La Suprema Corte conferma, ancora una volta, che anche gli interessi convenzionali di mora, come quelli corrispettivi, devono sottostare alla regola generale per cui, se pattuiti ad un tasso eccedente quello stabilito dall'art. 2, comma 4, Legge 7.3.1996 n. 108, vanno qualificati ipso iure come usurari. Gli ermellini, pur affermando l'identica funzione sostanziale degli interessi corrispettivi e di quelli moratori, hanno però ritenuto che l'applicazione dell'art. 1815, comma 2, c.c. agli interessi moratori usurari non sia sostenibile, atteso che la norma si riferisce solo agli interessi corrispettivi, e considerato che la causa degli uni e degli altri è pur sempre diversa, il che rende ragionevole, in presenza di interessi convenzionali moratori usurari, di fronte alla nullità della clausola, attribuire, secondo le norme generali, al danneggiato gli interessi al tasso legale. Con questa ordinanza (n. 27442/2018) la Suprema Corte sembra reinterpretare l’altra pronuncia delle Sezioni Unite n. 24675 del 19 ottobre 2017.
Il principio per cui le norme antiusura si applicano anche agli interessi moratori, è stato in seguito ribadito da .
Cass. Civ. n. 14899 del 17/11/2000,
Cass. Civ. Sentenza n. 8442 del 13/06/2002,
Cass. Civ. Sentenza n. 5324 del 04/04/2003,
Cass. Civ. Sentenza n. 10032 del 25/05/2004,
Cass. Civ. Sentenza n. 1748 del 25/01/2011,
Cass. Civ. Sentenza n. 9896 del 15/04/2008,
Cass. Civ. Ordinanza n. 5598 del 06/03/2017,
Cass. Civ. Ordinanza n. 23192 del 4/10/2017.

★ ★ ★

__Esercizio__
Nel testo sugli interessi usurari, che cosa va attribuito al danneggiato quando la clausola sugli interessi convenzionali moratori usurari è nulla?

__Materiale raccolto__
★ ★ ★

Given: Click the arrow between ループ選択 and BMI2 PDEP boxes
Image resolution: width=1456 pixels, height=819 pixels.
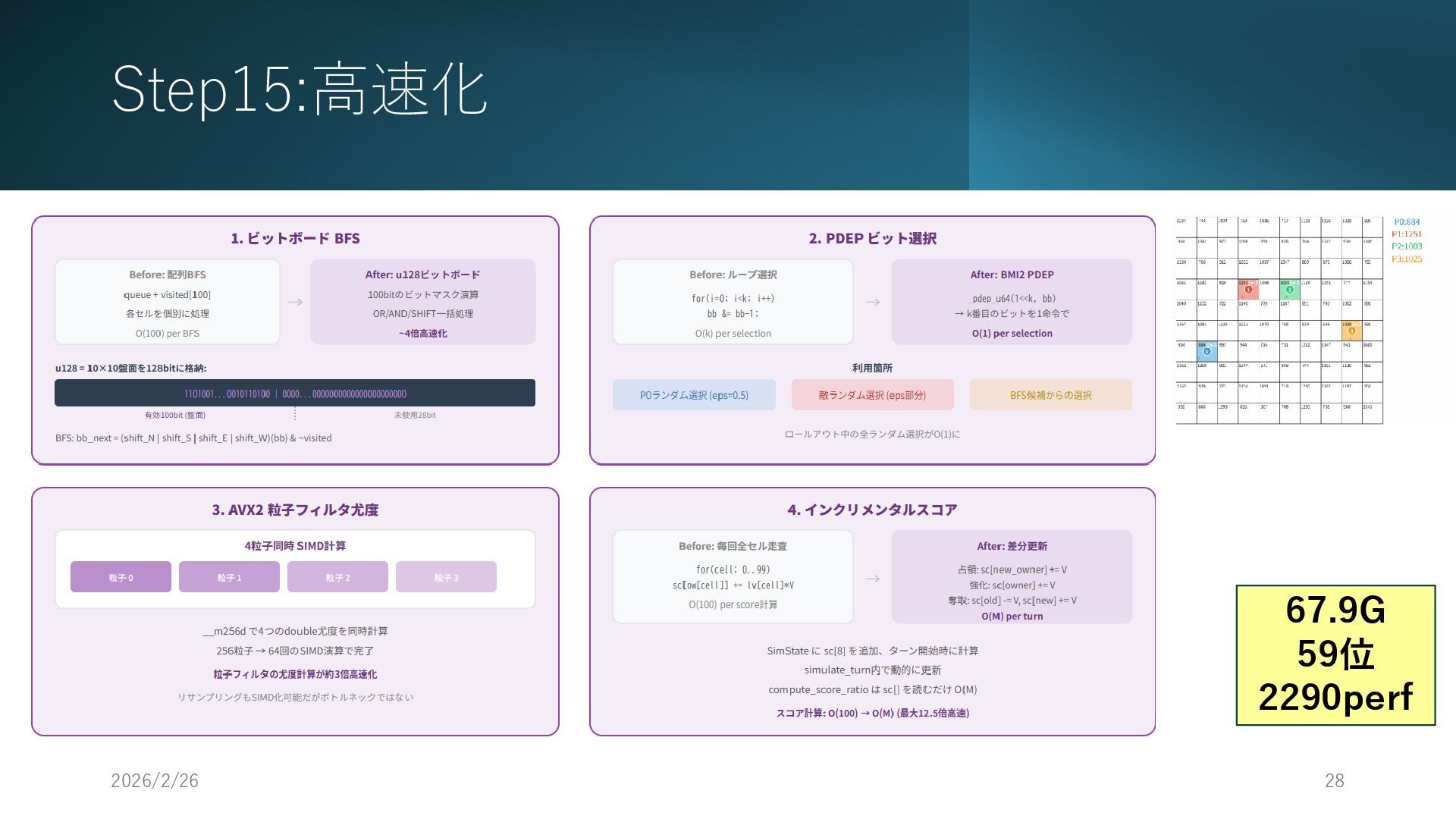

★ ★ ★

__Risposta__
Gli interessi al tasso legale.